*** Available records Section Begins ***

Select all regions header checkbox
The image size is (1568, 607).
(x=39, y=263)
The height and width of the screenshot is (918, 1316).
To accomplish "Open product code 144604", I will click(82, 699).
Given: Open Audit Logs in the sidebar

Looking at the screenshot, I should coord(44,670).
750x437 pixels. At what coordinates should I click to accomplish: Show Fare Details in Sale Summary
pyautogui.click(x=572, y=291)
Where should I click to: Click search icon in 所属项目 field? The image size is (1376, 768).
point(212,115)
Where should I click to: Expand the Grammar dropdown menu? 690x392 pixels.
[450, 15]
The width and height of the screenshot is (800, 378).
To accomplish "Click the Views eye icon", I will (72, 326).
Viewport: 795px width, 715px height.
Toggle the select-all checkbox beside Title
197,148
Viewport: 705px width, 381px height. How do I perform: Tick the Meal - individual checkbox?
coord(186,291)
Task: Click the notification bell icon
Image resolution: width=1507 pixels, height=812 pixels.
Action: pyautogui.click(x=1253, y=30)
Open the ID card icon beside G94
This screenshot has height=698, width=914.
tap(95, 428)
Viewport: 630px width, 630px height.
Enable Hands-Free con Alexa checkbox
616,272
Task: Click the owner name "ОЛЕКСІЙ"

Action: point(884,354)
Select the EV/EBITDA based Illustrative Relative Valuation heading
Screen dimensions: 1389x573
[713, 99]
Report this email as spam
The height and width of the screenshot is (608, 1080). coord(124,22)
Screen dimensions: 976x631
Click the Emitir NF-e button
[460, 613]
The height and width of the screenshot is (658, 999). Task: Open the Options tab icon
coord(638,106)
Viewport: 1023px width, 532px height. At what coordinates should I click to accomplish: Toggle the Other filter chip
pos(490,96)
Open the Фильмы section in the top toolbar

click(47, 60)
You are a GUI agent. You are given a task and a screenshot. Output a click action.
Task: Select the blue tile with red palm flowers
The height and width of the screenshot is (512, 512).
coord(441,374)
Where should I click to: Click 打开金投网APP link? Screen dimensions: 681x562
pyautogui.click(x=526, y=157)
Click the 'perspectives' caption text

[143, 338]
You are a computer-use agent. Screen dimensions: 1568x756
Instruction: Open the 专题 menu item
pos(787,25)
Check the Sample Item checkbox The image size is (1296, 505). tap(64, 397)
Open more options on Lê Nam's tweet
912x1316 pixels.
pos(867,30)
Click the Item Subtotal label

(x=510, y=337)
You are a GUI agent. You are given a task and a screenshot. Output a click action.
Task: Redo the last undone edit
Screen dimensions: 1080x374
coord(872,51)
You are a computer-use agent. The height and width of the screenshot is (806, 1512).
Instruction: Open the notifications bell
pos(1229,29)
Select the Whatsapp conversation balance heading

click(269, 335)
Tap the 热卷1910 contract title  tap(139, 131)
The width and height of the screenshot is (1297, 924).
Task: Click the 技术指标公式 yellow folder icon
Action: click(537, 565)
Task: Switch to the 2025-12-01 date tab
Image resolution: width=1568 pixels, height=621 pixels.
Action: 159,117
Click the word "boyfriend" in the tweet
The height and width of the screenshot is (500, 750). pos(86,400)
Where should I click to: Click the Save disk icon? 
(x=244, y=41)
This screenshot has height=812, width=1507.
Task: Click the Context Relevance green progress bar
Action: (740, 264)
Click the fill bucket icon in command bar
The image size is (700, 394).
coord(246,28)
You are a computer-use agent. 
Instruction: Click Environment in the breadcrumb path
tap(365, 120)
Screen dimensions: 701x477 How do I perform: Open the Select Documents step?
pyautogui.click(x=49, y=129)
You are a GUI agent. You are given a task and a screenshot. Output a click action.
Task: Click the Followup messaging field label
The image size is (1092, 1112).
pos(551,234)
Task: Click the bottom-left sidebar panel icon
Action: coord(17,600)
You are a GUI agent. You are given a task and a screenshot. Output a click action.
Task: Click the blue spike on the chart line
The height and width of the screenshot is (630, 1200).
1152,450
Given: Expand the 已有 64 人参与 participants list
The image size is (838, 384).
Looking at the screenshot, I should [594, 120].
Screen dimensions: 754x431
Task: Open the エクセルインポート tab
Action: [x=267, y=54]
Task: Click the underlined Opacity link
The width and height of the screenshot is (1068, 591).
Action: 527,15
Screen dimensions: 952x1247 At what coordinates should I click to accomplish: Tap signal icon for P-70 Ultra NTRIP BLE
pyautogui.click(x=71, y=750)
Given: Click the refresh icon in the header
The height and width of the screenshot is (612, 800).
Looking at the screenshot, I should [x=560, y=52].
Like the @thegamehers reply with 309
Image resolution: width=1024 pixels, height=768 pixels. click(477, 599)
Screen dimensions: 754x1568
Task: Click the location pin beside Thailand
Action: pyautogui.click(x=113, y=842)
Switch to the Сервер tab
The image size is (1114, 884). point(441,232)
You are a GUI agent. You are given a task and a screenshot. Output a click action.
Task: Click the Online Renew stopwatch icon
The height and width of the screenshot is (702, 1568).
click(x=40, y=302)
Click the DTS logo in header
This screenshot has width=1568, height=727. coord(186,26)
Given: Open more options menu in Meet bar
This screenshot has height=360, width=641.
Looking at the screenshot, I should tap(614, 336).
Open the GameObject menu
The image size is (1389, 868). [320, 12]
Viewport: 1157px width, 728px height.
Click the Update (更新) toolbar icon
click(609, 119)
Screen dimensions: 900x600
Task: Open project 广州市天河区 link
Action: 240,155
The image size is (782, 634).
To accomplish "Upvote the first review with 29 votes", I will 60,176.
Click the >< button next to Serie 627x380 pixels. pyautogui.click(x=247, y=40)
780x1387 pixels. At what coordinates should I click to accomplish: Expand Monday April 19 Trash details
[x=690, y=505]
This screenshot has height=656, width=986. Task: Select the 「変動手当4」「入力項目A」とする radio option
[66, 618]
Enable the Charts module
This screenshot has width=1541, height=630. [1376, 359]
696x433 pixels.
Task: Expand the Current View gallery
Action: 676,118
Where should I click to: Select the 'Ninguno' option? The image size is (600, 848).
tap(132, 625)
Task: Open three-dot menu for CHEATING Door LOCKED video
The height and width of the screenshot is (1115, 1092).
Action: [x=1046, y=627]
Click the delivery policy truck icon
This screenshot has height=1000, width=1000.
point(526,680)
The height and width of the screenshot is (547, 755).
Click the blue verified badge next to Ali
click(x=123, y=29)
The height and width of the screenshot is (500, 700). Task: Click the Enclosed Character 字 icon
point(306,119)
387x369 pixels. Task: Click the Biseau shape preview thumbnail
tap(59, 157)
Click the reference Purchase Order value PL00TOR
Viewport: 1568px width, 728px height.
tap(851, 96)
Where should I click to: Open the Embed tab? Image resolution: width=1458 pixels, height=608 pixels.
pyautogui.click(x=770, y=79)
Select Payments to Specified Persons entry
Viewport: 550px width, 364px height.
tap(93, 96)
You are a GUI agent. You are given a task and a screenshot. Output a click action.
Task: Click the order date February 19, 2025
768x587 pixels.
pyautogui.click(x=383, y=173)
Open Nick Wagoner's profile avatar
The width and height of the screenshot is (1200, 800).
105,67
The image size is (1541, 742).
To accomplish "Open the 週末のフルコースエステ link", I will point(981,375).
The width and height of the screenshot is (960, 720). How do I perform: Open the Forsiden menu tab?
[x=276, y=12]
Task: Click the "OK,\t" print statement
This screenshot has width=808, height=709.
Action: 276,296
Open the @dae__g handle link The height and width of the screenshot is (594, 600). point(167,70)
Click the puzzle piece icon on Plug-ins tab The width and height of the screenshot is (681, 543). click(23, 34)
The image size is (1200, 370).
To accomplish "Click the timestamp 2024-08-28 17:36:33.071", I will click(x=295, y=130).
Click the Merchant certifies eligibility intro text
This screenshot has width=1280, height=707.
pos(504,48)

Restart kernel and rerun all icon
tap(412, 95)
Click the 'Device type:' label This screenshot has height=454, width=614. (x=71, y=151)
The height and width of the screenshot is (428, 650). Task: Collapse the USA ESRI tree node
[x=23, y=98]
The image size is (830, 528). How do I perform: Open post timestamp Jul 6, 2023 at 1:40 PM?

*** Available records Section Ends ***

Please give back, exactly as it stands above, the stretch from the line with "Task: Click the notification bell icon" through the line with "Open more options on Lê Nam's tweet", and no line outside it.

## Exercise response
Task: Click the notification bell icon
Image resolution: width=1507 pixels, height=812 pixels.
Action: pyautogui.click(x=1253, y=30)
Open the ID card icon beside G94
This screenshot has height=698, width=914.
tap(95, 428)
Viewport: 630px width, 630px height.
Enable Hands-Free con Alexa checkbox
616,272
Task: Click the owner name "ОЛЕКСІЙ"

Action: point(884,354)
Select the EV/EBITDA based Illustrative Relative Valuation heading
Screen dimensions: 1389x573
[713, 99]
Report this email as spam
The height and width of the screenshot is (608, 1080). coord(124,22)
Screen dimensions: 976x631
Click the Emitir NF-e button
[460, 613]
The height and width of the screenshot is (658, 999). Task: Open the Options tab icon
coord(638,106)
Viewport: 1023px width, 532px height. At what coordinates should I click to accomplish: Toggle the Other filter chip
pos(490,96)
Open the Фильмы section in the top toolbar

click(47, 60)
You are a GUI agent. You are given a task and a screenshot. Output a click action.
Task: Select the blue tile with red palm flowers
The height and width of the screenshot is (512, 512).
coord(441,374)
Where should I click to: Click 打开金投网APP link? Screen dimensions: 681x562
pyautogui.click(x=526, y=157)
Click the 'perspectives' caption text

[143, 338]
You are a computer-use agent. Screen dimensions: 1568x756
Instruction: Open the 专题 menu item
pos(787,25)
Check the Sample Item checkbox The image size is (1296, 505). tap(64, 397)
Open more options on Lê Nam's tweet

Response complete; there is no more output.